13 December 2006

Why the name?


Charles Hauser in 1899.  He was elected Fire Commissioner.




Charles Hauser in 1913 Commemorative booklet from Owen, Ames, Kimball, when he retired.


Charles Andres Hauser was born 2 February 1855 in Lyons, Clinton County, Michigan. His parents were Hubertus Hauser and Maria Anna Bohr who emigrated from Baden-Wurttemburg and Westphalia in the 1840's and met and married in Detroit, Cass County, Michigan in 1852. They had 14 children, of whom nine lived to adulthood. Hubertus was a brickmason and his sons all followed him in the trades. Their house was a few blocks from where my house stands, across from St Mary's Catholic Church, which he helped build. When Charles got married to a woman who inherited a house from her mother things started happening for him. He started his own company as a general contractor and started building office buildings downtown. (The company today is known as Owen-Ames-Kimball, but it was Hauser-Owen-Ames at this time.)



As his reputation grew he wanted a bigger, grander house so bought some more land until his lot was 150' by 100' and hired an architect and put his men to work in 1892, when I hear there was a depression. The result was what you see in the picture to the left.

He must have spent all his money on the outside, because the inside is nothing to write home about. The one nice thing he bought was a 4' by 6' stained glass window that was pawned (stolen) in the '60's. There are two carved mantels, but no overmantels. And one sliding door. I don't know what kind of lighting he put in as that has disappeared too. Only the kitchen and dining room have hardwood floors: the rest were carpeted or probably early linoleum in the servants' part of the house. I understand there was an iron fence around the property, but it isn't there in the 1929 photo I have. I have dug the supports for the posts out of my garden--some of you will know what I'm talking about!

I got the house listed on the Grand Rapids Historical Landmarks Roster in 1996. I'm number 66, the Charles A Hauser House.

3 comments:

Ms. P in Jackson said...

I'm intrigued and can't wait to learn more and see more pictures.

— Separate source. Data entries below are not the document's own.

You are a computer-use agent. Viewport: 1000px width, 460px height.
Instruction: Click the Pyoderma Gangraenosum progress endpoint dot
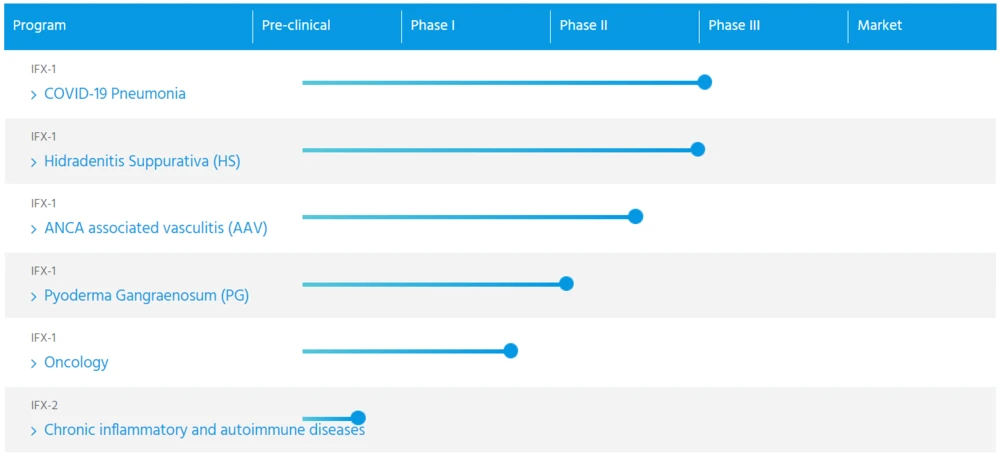(x=566, y=283)
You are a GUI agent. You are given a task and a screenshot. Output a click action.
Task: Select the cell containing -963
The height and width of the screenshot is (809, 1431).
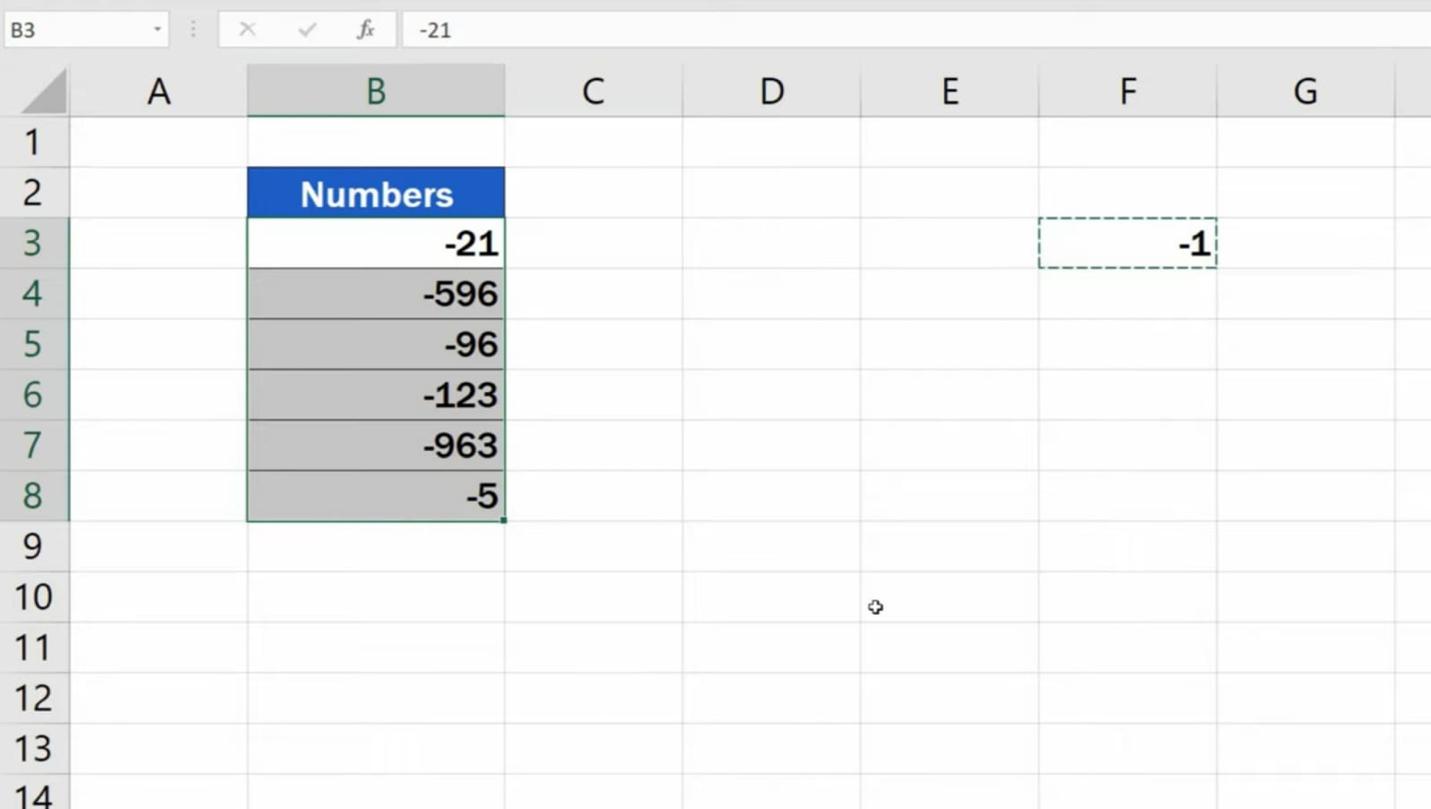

In order to post a comment I was forced to sign up to Google, it wouldn't accept my Blogger signon/password so I'm not sure what's going on.

Marilyn said...

I've now changed that. I didn't know it was that restrictive and was just trying to cut down on spammers.

Greg said...

On an episode of The American Experience on PBS about the anarchist movement going on in the US during the late 19th and early 20th century they talked about the 1890s depression. It said that more than 50 railroads went bankrupt in the US between 1892 and 1893.